About this exercise:
The response must consist of all the records, retyped exactly.
Information supplied section start
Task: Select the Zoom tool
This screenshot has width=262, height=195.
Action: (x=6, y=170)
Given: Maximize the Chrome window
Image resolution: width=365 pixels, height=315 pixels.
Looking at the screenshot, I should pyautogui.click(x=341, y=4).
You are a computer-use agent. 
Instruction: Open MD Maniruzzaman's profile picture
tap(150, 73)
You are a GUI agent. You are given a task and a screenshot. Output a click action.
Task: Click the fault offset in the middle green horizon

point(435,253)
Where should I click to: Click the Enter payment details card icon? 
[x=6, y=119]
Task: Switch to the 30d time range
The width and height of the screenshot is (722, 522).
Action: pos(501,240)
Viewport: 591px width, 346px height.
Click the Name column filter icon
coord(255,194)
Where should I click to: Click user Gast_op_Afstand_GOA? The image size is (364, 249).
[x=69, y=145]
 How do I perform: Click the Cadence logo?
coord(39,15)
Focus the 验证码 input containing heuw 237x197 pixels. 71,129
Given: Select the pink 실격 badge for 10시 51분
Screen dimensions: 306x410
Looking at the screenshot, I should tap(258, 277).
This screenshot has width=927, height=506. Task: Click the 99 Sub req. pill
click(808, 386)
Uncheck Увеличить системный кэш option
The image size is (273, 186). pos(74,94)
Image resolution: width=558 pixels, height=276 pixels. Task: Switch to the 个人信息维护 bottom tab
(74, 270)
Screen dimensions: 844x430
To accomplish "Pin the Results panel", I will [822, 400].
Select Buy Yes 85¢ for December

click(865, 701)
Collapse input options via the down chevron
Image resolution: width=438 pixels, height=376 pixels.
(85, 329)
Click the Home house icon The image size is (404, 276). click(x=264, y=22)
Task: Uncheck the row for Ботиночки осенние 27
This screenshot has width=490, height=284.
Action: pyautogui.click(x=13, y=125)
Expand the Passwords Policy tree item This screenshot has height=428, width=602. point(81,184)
Information supplied section end
Task solution:
Task: Select the Zoom tool
This screenshot has width=262, height=195.
Action: (x=6, y=170)
Given: Maximize the Chrome window
Image resolution: width=365 pixels, height=315 pixels.
Looking at the screenshot, I should pyautogui.click(x=341, y=4).
You are a computer-use agent. 
Instruction: Open MD Maniruzzaman's profile picture
tap(150, 73)
You are a GUI agent. You are given a task and a screenshot. Output a click action.
Task: Click the fault offset in the middle green horizon

point(435,253)
Where should I click to: Click the Enter payment details card icon? 
[x=6, y=119]
Task: Switch to the 30d time range
The width and height of the screenshot is (722, 522).
Action: pos(501,240)
Viewport: 591px width, 346px height.
Click the Name column filter icon
coord(255,194)
Where should I click to: Click user Gast_op_Afstand_GOA? The image size is (364, 249).
[x=69, y=145]
 How do I perform: Click the Cadence logo?
coord(39,15)
Focus the 验证码 input containing heuw 237x197 pixels. 71,129
Given: Select the pink 실격 badge for 10시 51분
Screen dimensions: 306x410
Looking at the screenshot, I should tap(258, 277).
This screenshot has width=927, height=506. Task: Click the 99 Sub req. pill
click(808, 386)
Uncheck Увеличить системный кэш option
The image size is (273, 186). pos(74,94)
Image resolution: width=558 pixels, height=276 pixels. Task: Switch to the 个人信息维护 bottom tab
(74, 270)
Screen dimensions: 844x430
To accomplish "Pin the Results panel", I will [822, 400].
Select Buy Yes 85¢ for December

click(865, 701)
Collapse input options via the down chevron
Image resolution: width=438 pixels, height=376 pixels.
(85, 329)
Click the Home house icon The image size is (404, 276). click(x=264, y=22)
Task: Uncheck the row for Ботиночки осенние 27
This screenshot has width=490, height=284.
Action: pyautogui.click(x=13, y=125)
Expand the Passwords Policy tree item This screenshot has height=428, width=602. point(81,184)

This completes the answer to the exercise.